Roarke looked back at the bed. "He was. Blair Bissel, an artist of some debatable talent. Works-worked in metal. That's one of his, I believe." He gestured toward a tall, seemingly jumbled series of metal tubes and blocks that stood in the corner of the room.

 

 

"And people pay for that?" She shook her head. "Takes all kinds. I'm going to ask you more about her later, but I want to get to her first, then take a closer look at the scene here. How long have they had marital problems?" Eve asked as she started down the hall again.

 

 

"I wasn't aware they had any."

 

 

"Well, they're over now. Keep Caro tucked away," she ordered, then walked to the living area to get her first look at Reva Ewing.

 

 

Caro sat with her arm around a woman in her early thirties. She had dark hair, cut short in a style nearly as careless as Eve's. She looked to have a small, compact body, the athletic sort that showed off well in the black T-shirt and jeans she wore.

 

 

Her skin was icy white, her eyes a kind of sooty gray that was nearly black with shock.
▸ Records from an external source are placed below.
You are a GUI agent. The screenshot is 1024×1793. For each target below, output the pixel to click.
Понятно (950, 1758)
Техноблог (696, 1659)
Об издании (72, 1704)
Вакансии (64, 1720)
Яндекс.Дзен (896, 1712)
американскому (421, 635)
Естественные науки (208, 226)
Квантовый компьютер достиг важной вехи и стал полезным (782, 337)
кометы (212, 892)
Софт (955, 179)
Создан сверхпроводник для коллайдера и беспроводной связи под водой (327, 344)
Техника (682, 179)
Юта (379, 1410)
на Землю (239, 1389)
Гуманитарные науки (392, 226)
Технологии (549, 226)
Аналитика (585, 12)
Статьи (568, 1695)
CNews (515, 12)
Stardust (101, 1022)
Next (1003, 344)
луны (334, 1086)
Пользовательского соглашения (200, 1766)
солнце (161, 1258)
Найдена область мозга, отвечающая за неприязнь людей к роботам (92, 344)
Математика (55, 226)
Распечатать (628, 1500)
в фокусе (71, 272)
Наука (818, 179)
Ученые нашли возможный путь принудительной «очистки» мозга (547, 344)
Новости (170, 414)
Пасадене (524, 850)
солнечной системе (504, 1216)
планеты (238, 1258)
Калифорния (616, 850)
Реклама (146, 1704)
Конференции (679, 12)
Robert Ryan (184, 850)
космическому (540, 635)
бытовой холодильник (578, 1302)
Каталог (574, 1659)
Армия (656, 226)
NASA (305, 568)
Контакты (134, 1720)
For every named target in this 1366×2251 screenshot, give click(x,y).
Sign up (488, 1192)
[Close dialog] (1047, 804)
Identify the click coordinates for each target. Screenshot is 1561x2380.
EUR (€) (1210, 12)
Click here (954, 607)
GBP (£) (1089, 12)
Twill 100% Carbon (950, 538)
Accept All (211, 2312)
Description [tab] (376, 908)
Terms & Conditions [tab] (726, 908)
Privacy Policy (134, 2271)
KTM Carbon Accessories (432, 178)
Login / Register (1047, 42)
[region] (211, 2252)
Her lips were colorless, a bit on the thin side. As Eve stepped closer, those eyes flicked up, stared blindly. They were red-rimmed and puffy, and showed none of the sharp intelligence Eve assumed she owned.

 

 

"Ms. Ewing, I'm Lieutenant Dallas."

 

 

She continued to stare, but there was a faint movement of her head, as much shudder as nod.

 

 

"I need to ask you some questions. Your mother's going to go with Roarke while we talk."